**PROBLEM DETAILS**
From the listing below, please restate exactly the lines beginning at the one with "The image size" and ending at the one with "Viewport: 393px width, 240px height.", both included, and skip the pictures.

**TASK MATERIAL**
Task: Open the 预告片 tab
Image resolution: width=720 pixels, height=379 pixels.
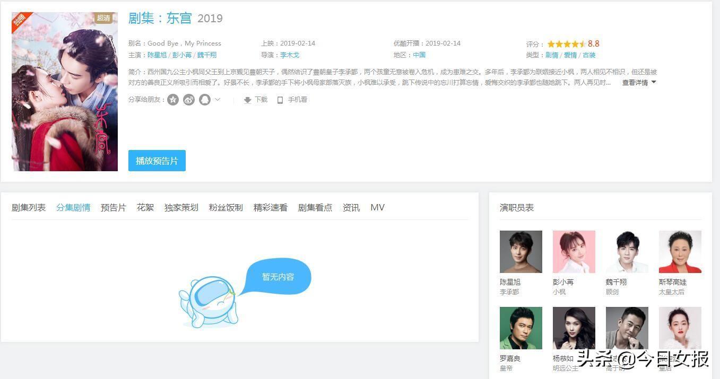Action: coord(114,207)
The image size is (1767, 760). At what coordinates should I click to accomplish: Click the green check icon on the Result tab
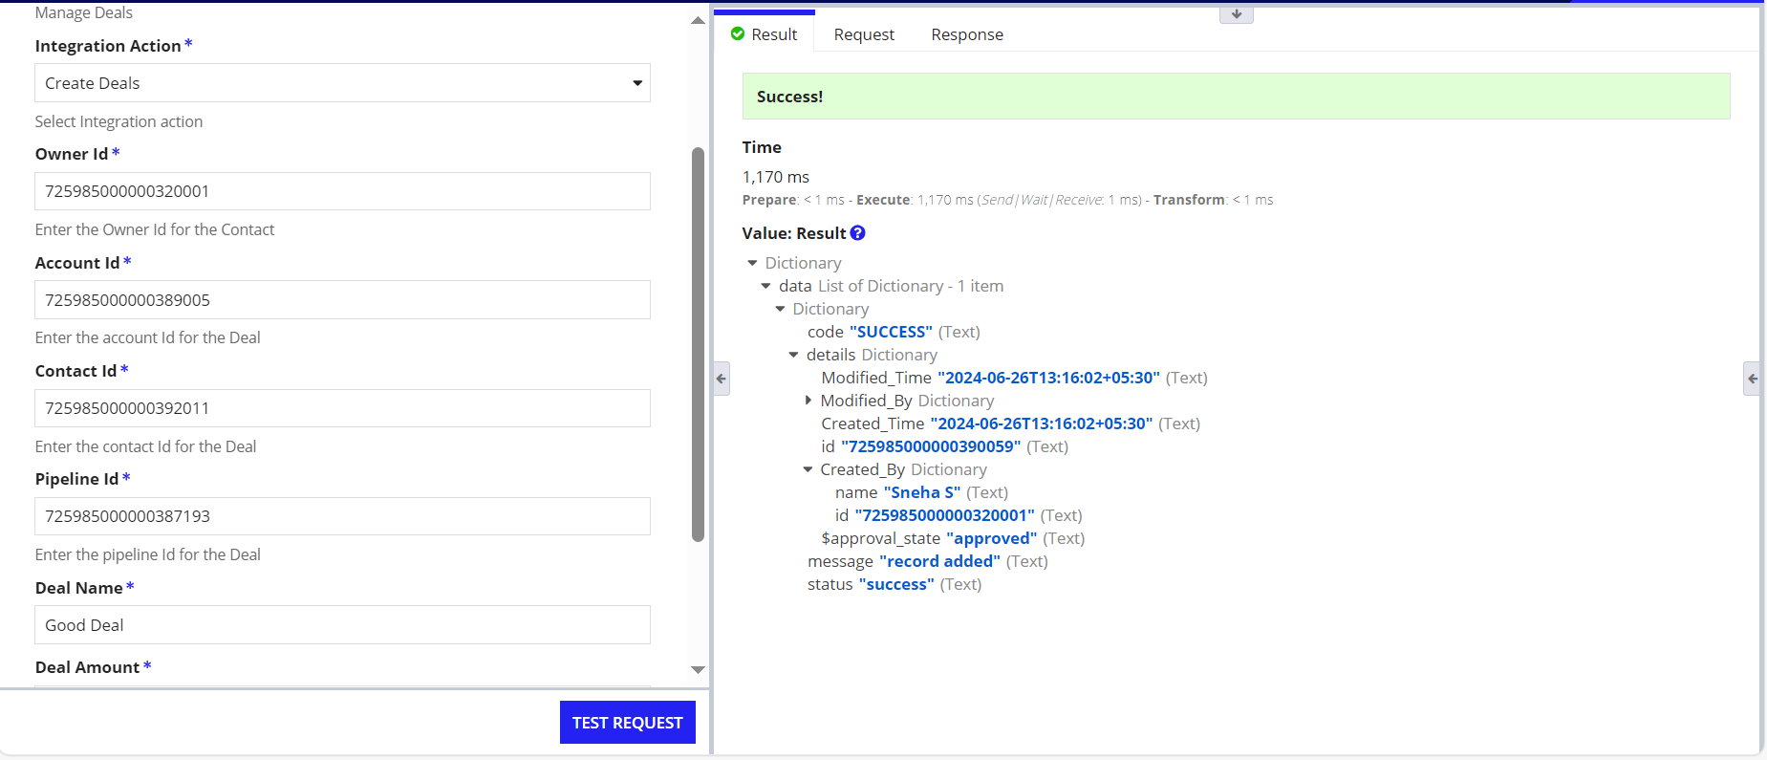click(x=738, y=34)
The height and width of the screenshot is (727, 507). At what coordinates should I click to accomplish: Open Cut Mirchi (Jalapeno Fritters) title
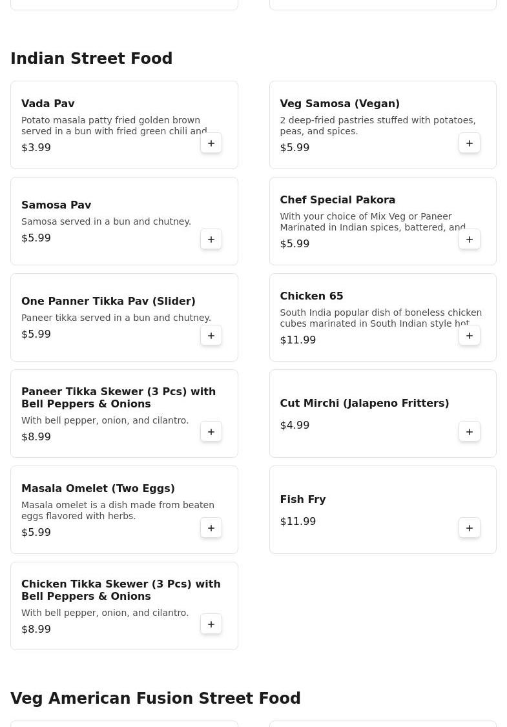364,404
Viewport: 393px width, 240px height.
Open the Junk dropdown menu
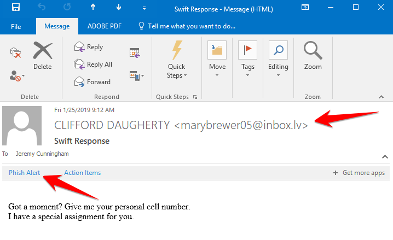(17, 76)
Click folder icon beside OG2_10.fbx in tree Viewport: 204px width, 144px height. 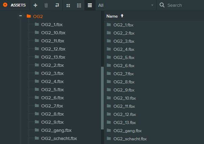(x=36, y=33)
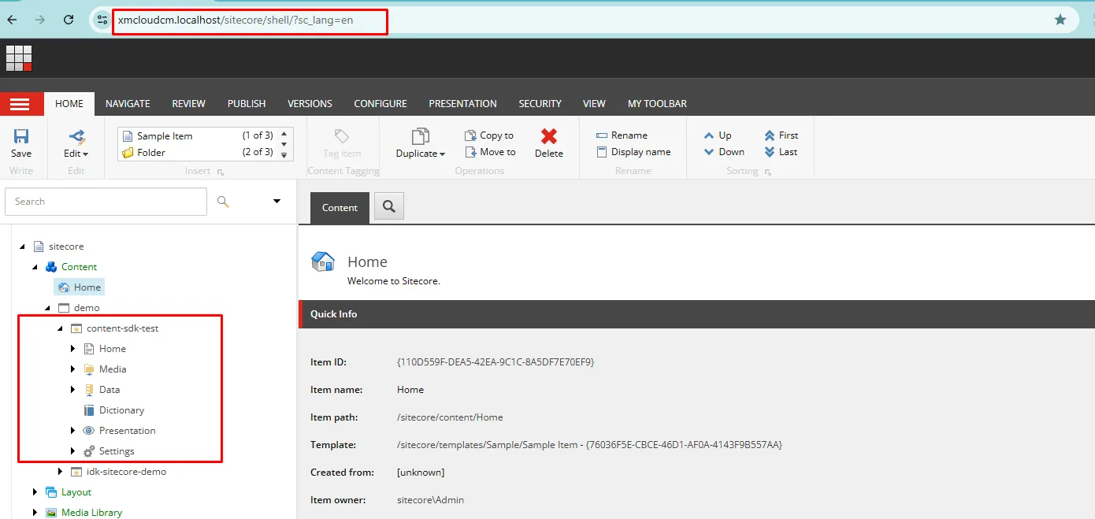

**RESULT OF THE EXERCISE**
The image size is (1767, 760). At what coordinates should I click to accomplish: Click the green check icon on the Result tab
click(x=738, y=34)
The height and width of the screenshot is (727, 507). At what coordinates should I click to accomplish: Open Cut Mirchi (Jalapeno Fritters) title
364,404
Viewport: 393px width, 240px height.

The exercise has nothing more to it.